# [THE TASK]
Your task is to copy every line of the entries that holds the word "screenshot".

# [INPUT DATA]
··········
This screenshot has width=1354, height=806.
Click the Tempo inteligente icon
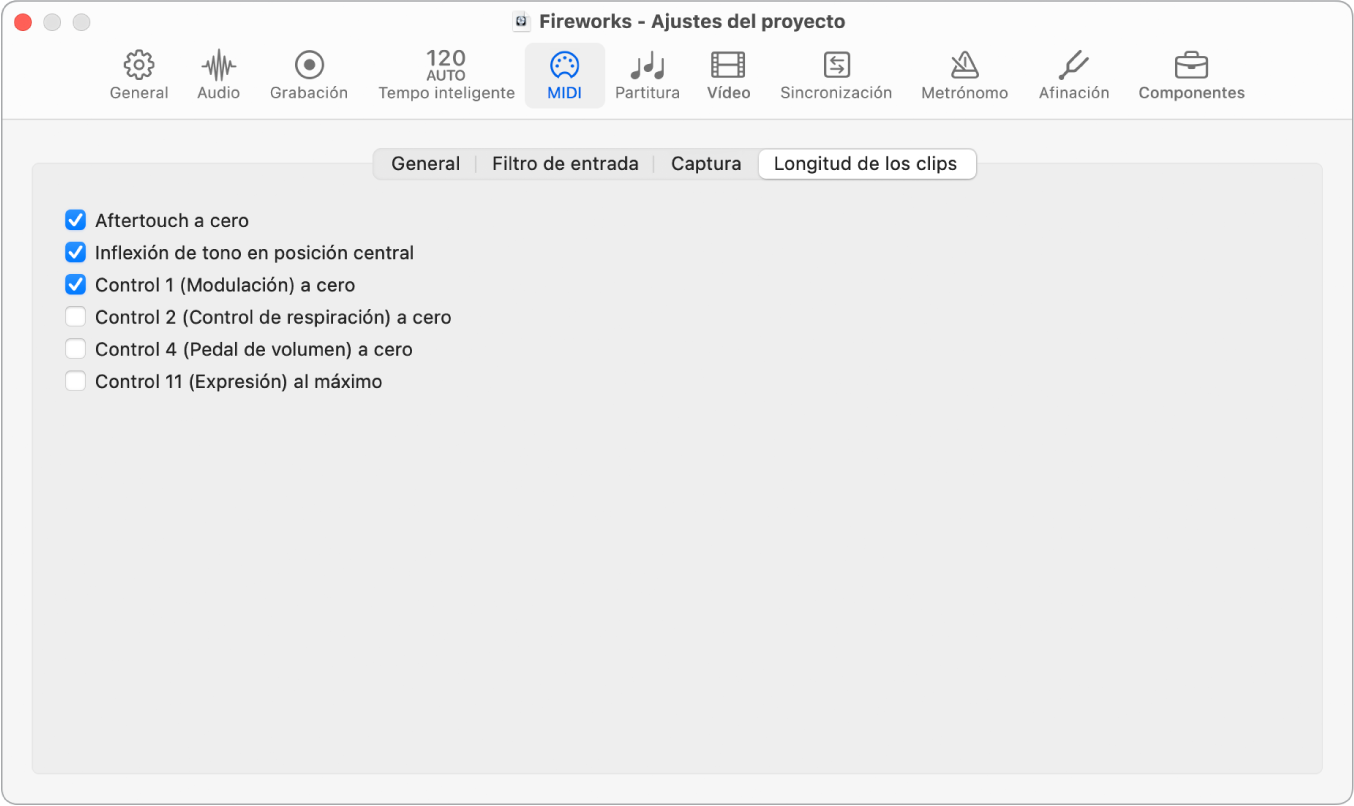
··········
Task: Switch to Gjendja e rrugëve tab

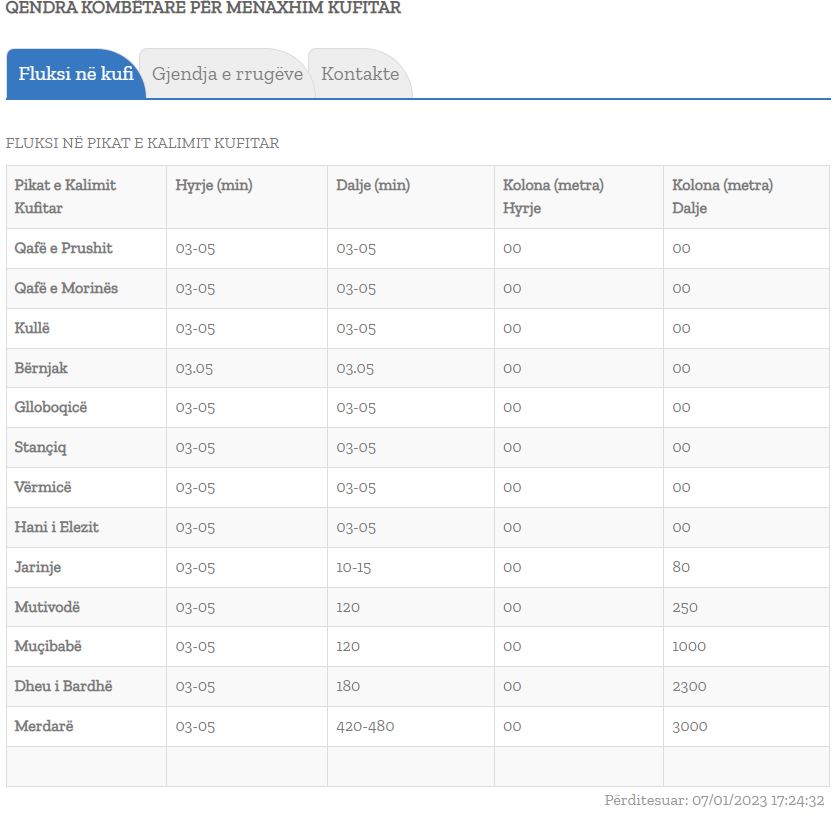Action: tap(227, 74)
··········
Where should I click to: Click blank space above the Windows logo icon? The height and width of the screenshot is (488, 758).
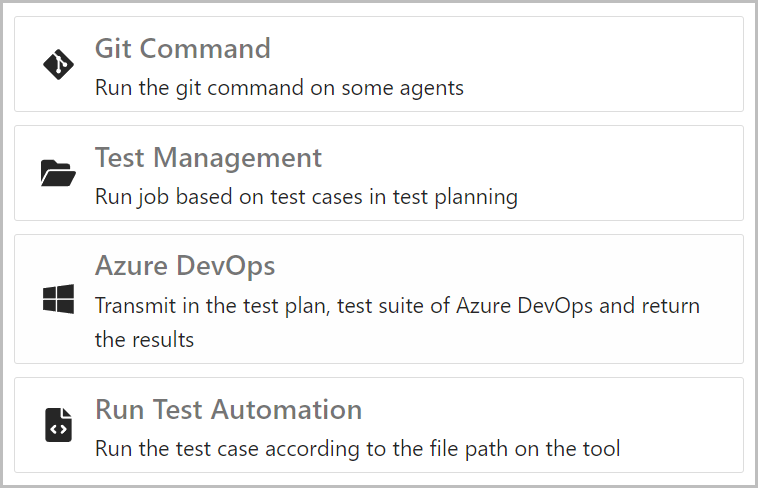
··········
# [EXERCISE RESPONSE]
This screenshot has width=1354, height=806.
Where should I click to: Click blank space above the Windows logo icon? The height and width of the screenshot is (488, 758).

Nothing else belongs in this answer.